Orateur
Description
Chromosomal structural organization contributes to fundamental processes in the cell nucleus, including DNA transcription, replication, and repair. Experimental and theoretical works unveiled that chromosome organization consists of a complex aggregate of layers: entire chromosomes occupy distinct regions of the nucleus, called territories; below, at the tens of Mega-bases (Mb) scale, active and repressed regions form (A/B) compartments; and at the intermediate Mb scale, local domains (TADs) and loops may bring in contacts gene promoters with enhancers. However, the forces regulating this organization and its interplay with transcription activity are still elusive.

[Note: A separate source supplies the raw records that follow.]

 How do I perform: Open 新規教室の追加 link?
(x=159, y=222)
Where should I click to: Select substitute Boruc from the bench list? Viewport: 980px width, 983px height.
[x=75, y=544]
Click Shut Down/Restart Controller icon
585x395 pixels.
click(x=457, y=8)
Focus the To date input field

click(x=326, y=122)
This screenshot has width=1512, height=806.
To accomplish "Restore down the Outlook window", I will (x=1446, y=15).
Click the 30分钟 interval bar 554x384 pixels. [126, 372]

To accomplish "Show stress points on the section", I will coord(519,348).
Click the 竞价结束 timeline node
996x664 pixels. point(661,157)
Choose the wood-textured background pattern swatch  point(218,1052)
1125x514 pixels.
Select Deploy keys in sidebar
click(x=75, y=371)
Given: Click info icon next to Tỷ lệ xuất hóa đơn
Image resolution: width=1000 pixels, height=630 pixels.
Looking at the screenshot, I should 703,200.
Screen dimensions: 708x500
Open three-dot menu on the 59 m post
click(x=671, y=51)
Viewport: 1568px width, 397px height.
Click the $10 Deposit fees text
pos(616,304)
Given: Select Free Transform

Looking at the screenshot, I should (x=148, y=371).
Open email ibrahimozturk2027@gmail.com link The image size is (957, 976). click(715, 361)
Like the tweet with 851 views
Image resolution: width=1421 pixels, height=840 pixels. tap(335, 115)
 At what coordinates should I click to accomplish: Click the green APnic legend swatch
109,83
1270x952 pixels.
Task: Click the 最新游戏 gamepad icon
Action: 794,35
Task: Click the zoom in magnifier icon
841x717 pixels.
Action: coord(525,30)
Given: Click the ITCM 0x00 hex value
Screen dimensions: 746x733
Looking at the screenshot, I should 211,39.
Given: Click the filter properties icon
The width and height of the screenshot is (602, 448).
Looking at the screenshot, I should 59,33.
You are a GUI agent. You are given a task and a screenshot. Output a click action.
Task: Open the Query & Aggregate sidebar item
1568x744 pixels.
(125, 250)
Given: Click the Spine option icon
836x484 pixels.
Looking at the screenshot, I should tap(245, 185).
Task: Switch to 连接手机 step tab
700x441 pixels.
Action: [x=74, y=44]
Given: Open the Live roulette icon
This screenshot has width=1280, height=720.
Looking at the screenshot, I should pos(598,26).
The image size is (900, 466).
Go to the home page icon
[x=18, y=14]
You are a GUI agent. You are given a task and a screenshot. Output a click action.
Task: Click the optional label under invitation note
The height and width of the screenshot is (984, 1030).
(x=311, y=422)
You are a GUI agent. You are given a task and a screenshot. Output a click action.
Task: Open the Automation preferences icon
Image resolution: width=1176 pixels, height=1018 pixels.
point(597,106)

Here, I present a project where we study these organizing principles at the Zfp608 locus in mouse embryonic stem cells (ESC), where Zfp608 is transcriptionally inactive, and neural progenitor cells (NPC), where the gene is active. By applying biophysical structural 3D modeling, we focus on epigenomic-driven interactions between chromatin of the same type (e.g., active chromatin attracting other regions with the same chromatin marks), loop-extrusion dynamics, and the effect of promoter-enhancer interactions. Furthermore, we perform extensive quantitative analysis and comparison with Capture Hi-C experimental data to drive model parameterization. This project shows that biophysical models can help explain how experimentally observed structures are formed and unravel potential factors and molecular mechanisms regulating chromosome organization in different cell types.